Friday, December 2, 2016

A Hard-to-Beat Bait If You're Looking for Something to Mimic the Real Deal

"I don't know how I figured it out, but you can catch the mess out of fry guarders while burning it like a crankbait around nests. I guess you could catch them with a bare hook this time of year, but it still works.

"I think I was using elite blue at the time, and they were crushing it. The first one was a 3-plus male guarding a double-digit-plus female still on the nest. He hit so hard I though it was her for a second.

"Either way, if you're looking for some confidence and a quick limit, this is definitely a tool to use at the right time, and I'm sure it catches 'em with a traditional cadence, as well, especially in the winter."

The "it" the author of this testimonial was talking about is the slow-rising Shadow Rap Shad jerkbait, which became available at sporting goods retailers nationwide in February 2016. The "gone" color of this lure (pictured here) is what I've used my last couple of trips to catch a few fish.

The water temp hasn't yet dipped low enough to require fishing this bait in the traditional jerk-jerk-pause cadence. It was running about 54 degrees the first time I used it a couple weeks ago, compared to 61 degrees yesterday. As a result, I've been experimenting with several different kinds of retrieves, some of which have worked, while others didn't.

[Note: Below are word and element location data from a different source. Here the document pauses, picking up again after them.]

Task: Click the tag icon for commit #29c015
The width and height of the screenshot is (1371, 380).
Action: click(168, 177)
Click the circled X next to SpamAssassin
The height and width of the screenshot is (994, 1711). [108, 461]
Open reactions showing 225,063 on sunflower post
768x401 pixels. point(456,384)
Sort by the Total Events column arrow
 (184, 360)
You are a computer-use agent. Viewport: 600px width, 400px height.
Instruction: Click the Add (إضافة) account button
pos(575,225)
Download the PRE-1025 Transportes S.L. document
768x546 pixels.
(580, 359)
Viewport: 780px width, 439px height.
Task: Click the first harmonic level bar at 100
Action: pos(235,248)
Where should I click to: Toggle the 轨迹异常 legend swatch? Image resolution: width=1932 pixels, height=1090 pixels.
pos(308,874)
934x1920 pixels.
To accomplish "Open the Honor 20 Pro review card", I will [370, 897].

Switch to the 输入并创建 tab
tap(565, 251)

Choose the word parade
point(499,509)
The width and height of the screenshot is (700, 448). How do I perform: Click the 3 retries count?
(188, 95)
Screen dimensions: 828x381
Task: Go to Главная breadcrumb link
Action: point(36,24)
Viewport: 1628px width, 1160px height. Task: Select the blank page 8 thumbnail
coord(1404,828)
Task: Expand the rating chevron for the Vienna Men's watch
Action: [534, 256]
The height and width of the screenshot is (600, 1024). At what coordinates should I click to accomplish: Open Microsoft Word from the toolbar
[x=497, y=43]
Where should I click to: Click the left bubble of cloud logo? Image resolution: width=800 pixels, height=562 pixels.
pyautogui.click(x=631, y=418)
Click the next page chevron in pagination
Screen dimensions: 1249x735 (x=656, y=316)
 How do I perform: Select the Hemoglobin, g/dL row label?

And while I certainly haven't been setting the world on fire with this bait, I've truly enjoyed the reactions I've gotten from the fish so far. Some have nailed it as soon as it splashed down. Others have hit the bait while pausing and letting it rise from just a few inches under the surface. And still others have taken the bait while working it with a steady twitching motion.

Given these results, my next move will be to test some of the bait's other colors that I have. A total of 24 are available on store shelves, including the 14 original Shadow Rap patterns, as well as these 10 new ones: crush, elite blue, haymaker, olive drab, purple haze, gone, halloween, imposter, molten copper, and tropic ice.

Fishing legend Al Linder described this bait's unique action (a horizontal struggle with a slow vertical rise) as perfectly mimicking an injured shad. "Fish haven't seen this before," he said. "That's why it's so deadly."

Bass pros Mike Iaconelli, Brandon Palaniuk, and Davey Hite, to name only a few, all agree with that analogy.

Featuring a shad-shaped body with textured scales, the Shadow Rap Shad comes in models that target two different depth ranges: 3-to-4 feet and 5-to-6 feet. The latter is called the Shadow Rap Shad Deep. Both measure 3 1/2 inches, weigh 3/8 of an ounce, and come armed with two sticky-sharp No. 6 VMC black nickel, thin-wire, round-bend hooks.

"It's a little bit wider than the original Shadow Rap, a little bit shorter, a little bit fatter, and has a two-hook design, rather than a three-hook design," Palaniuk explained.

"I love the wider, flat sides," Hite added. "Seems like everywhere there are threadfin and gizzard shad, and they're all this wider profile. And that's what we're mimicking."

In a school of look-alikes, the bait that swims distinctively stands out, triggering strikes. That's what the Shadow Rap Shad does.